Compensation experts also say that commodities-related industries that undergo boom-bust cycles pay executives accordingly. "These are high-risk, high-reward jobs, and their companies are having their best years ever," says Don Linder, a spokesperson for WorldatWork, a professional organization for executive compensation advisers.
Equilar also analyzed compensation of top energy executives of non-U.S. companies. While making less than their American counterparts, these 13 executives saw their median compensation increase by 85.8% from 2006 to 2007, from $4.8 million in 2006 to $8.9 million in 2007. Equilar's Cwirko-Godycki says that the weakening of the U.S. dollar plays a "very large" role in this increase, since all values are converted to U.S. dollars.
An American Edge
Topping the list of non-U.S. executives was Chairman John C.S. Lau of Canada's Husky Energy (HSE), who was awarded $26.25 million in 2007, up from just $4.25 million in 2006. Husky Energy spokesperson Graham White notes that stock options are not awarded annually by the company, and none had been awarded in 2006, accounting for the 518% jump. "Lau is one of the top-performing executives in the industry," says White. "Since he took over the company in 1992, market capitalization is up more than 1,000%. Husky is where it is today largely through the vision and leadership of Lau."

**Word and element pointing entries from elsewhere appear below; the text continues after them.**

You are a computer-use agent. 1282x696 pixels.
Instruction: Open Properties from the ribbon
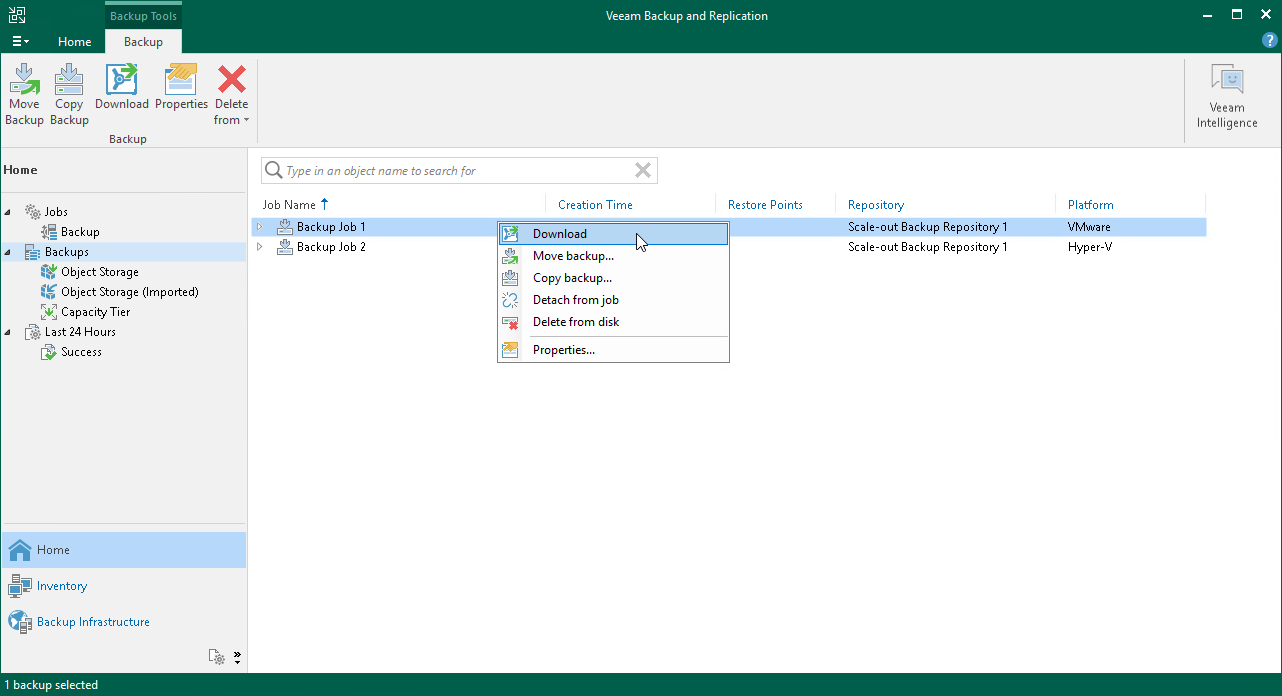tap(181, 88)
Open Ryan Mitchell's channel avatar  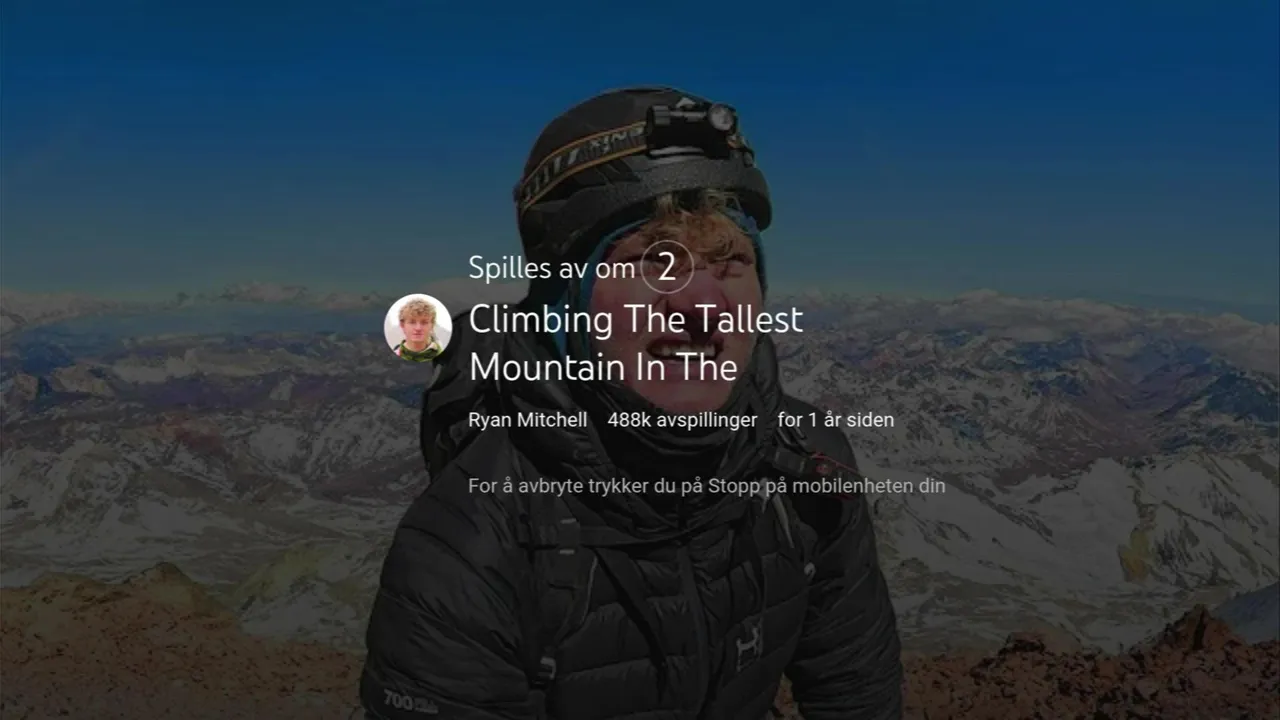click(418, 327)
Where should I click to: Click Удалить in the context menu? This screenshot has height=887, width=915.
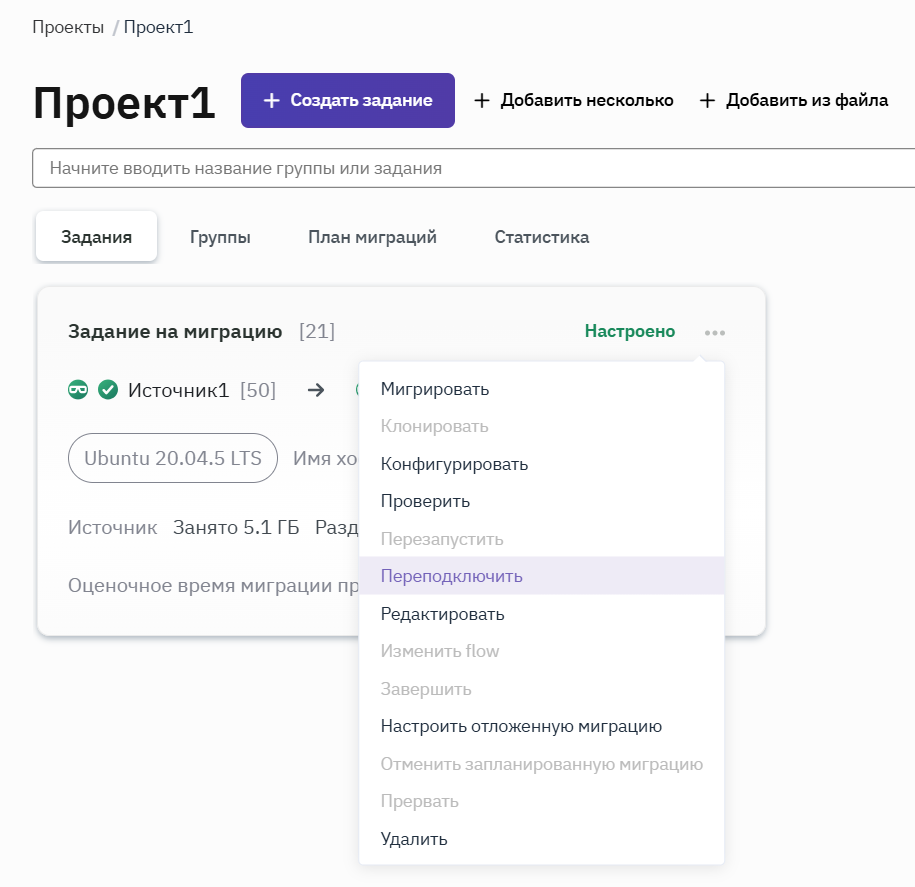[414, 839]
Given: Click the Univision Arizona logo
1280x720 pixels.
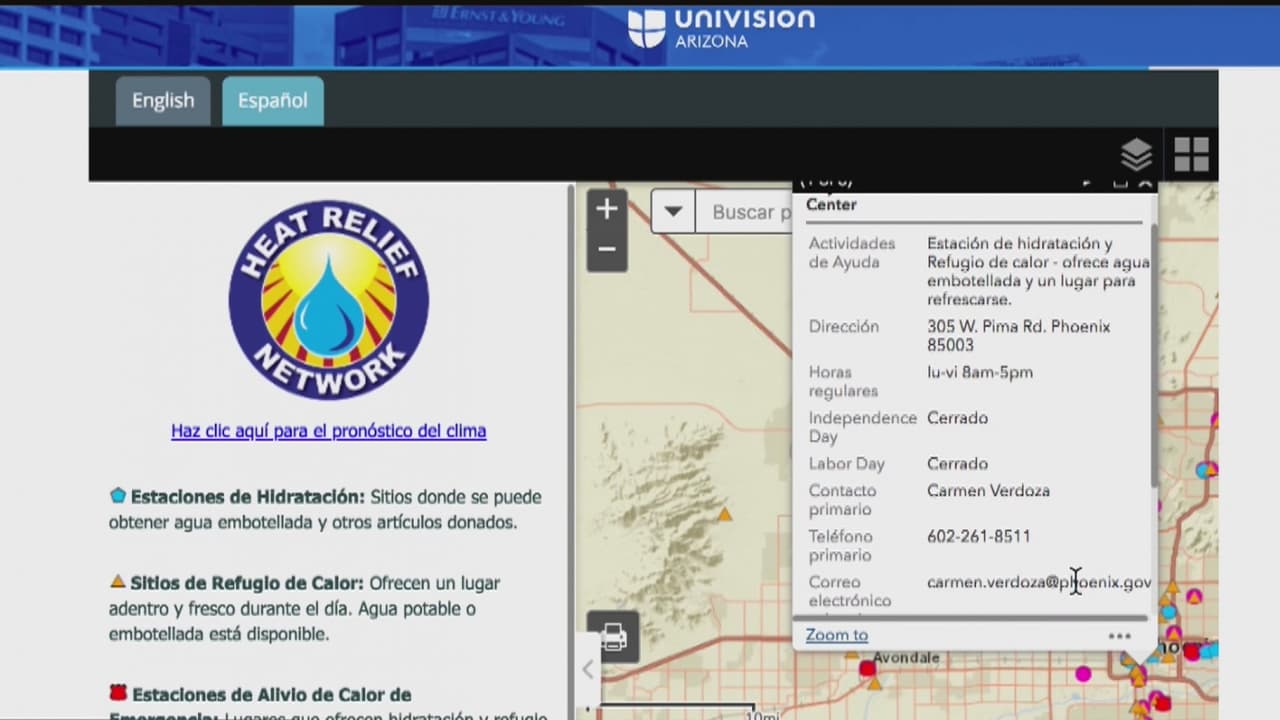Looking at the screenshot, I should point(722,28).
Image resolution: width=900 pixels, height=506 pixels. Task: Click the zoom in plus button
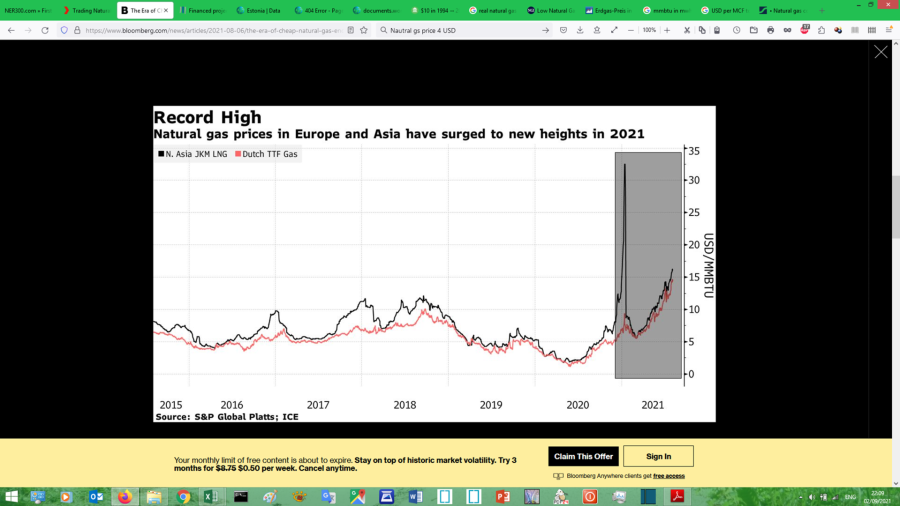coord(666,30)
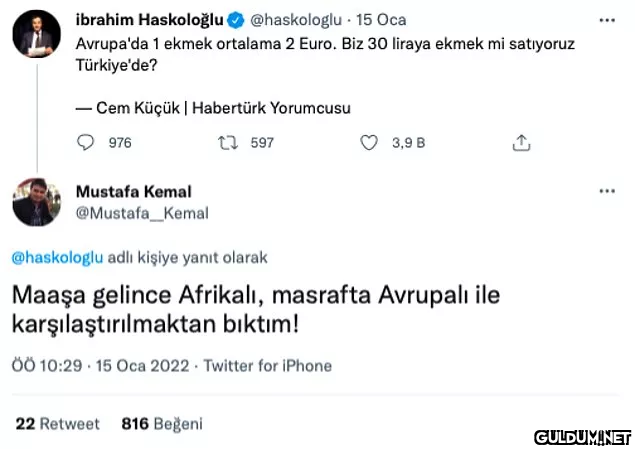Click the Mustafa Kemal display name
635x449 pixels.
(x=133, y=191)
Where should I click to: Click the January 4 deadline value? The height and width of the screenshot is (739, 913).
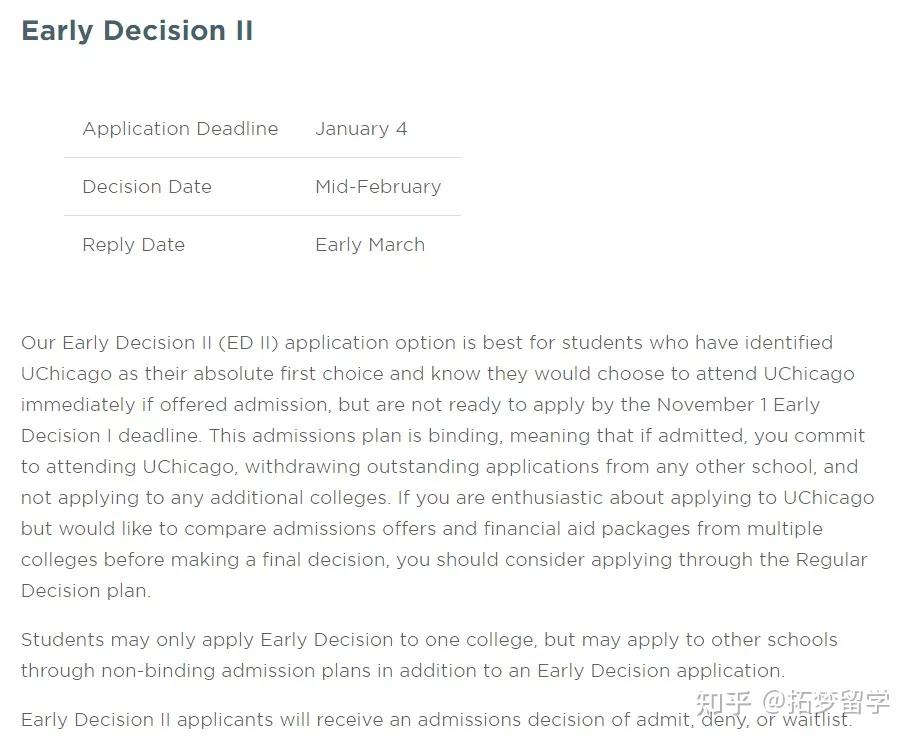click(361, 129)
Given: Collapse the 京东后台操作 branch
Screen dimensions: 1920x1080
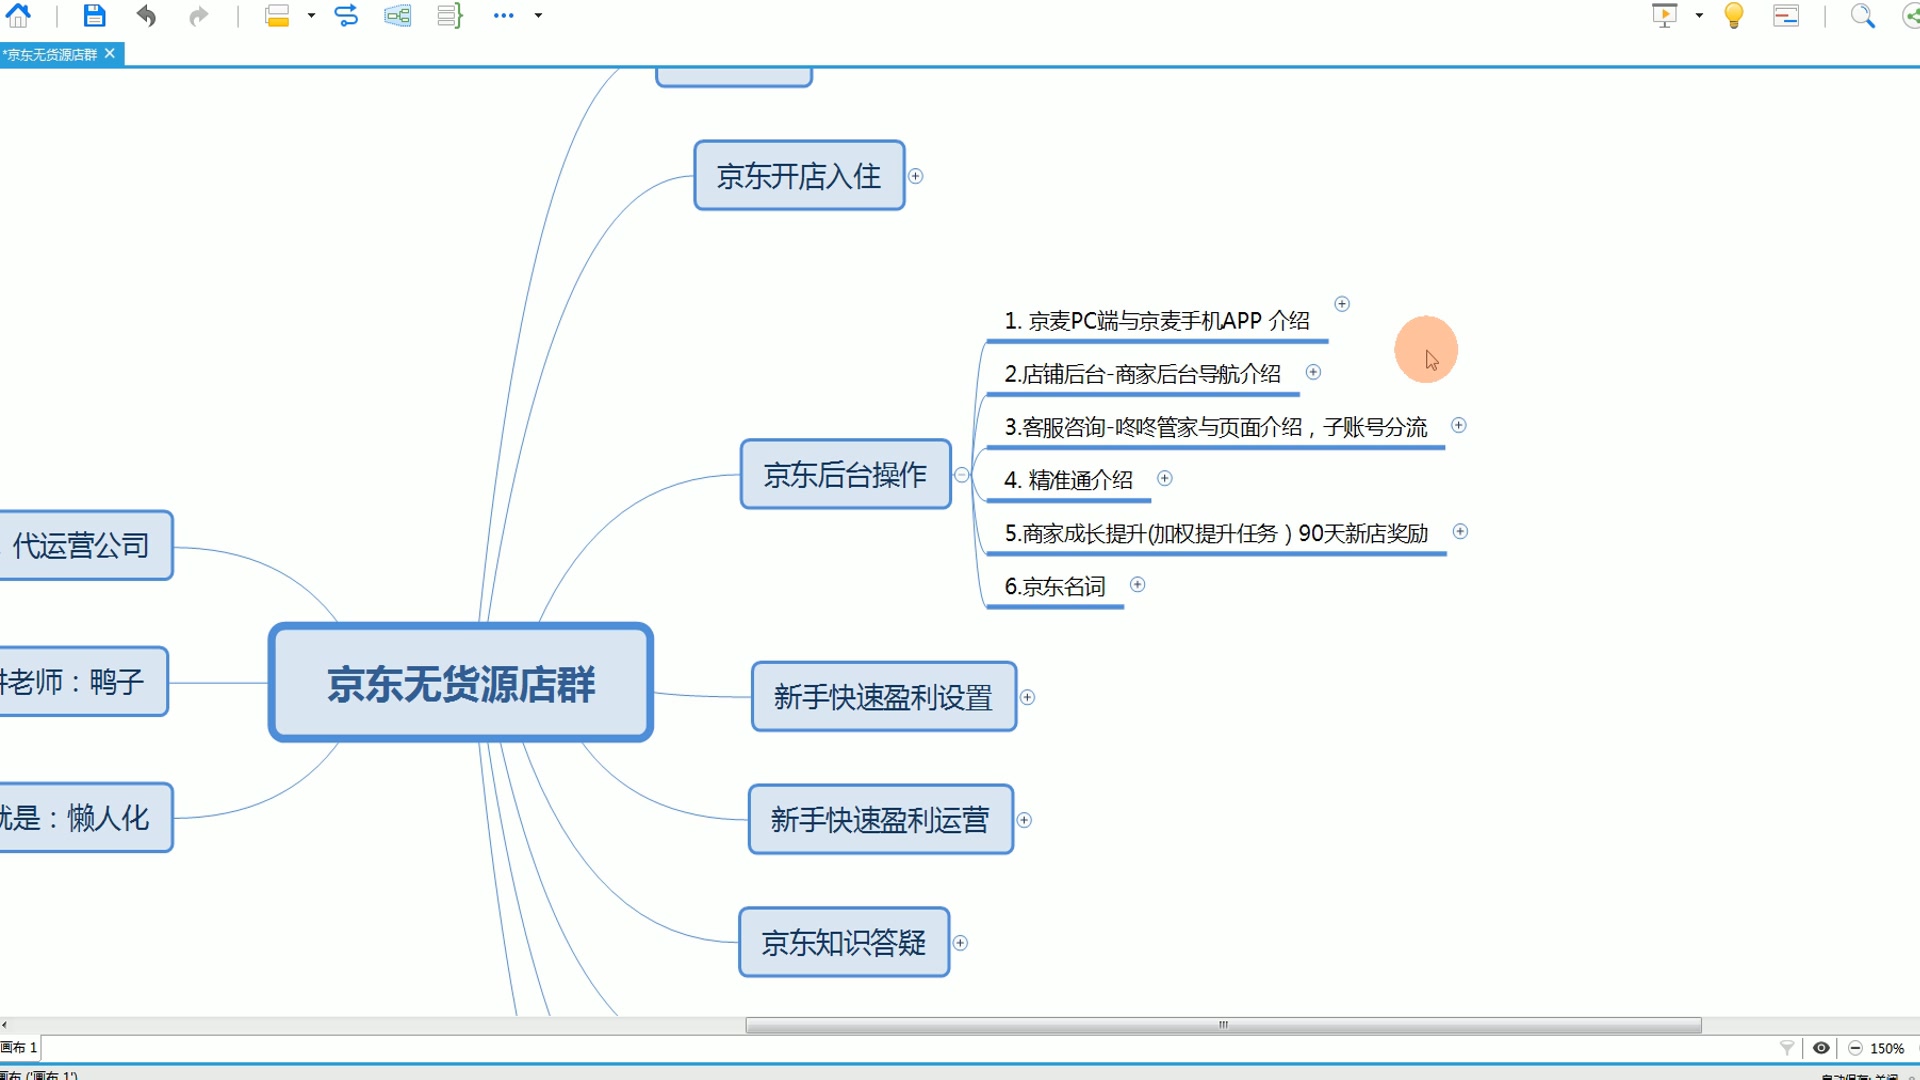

Still, on the whole, U.S. energy executives in the study were paid more than double their foreign competitors. "This figure is very telling," says the AFL-CIO's Pedrotty. "Companies outside the U.S. pay much less for the same performance."
The Corporate Library's Hodgson says that the market for CEOs is international, so U.S. companies don't have a competitive need to pay executives more. "American boards that fall for it are demonstrating a lack of backbone," he says.
But whether in the U.S. or overseas, energy executives in Equilar's survey all did well from 2006 to 2007. Cwirko-Godycki says that while for now the increases seem reasonable, companies need to structure executive incentives carefully. "There's always concern that executives will get outsize pay regardless of how they do vs. their peers," says Cwirko-Godycki. "Companies need to put in fail-safe provisions to ensure pay is tied to performance."
With crude oil continuing to trade at nosebleed levels—and oil-company profits strengthening—the pay of the energy bigwigs will be under ever more scrutiny.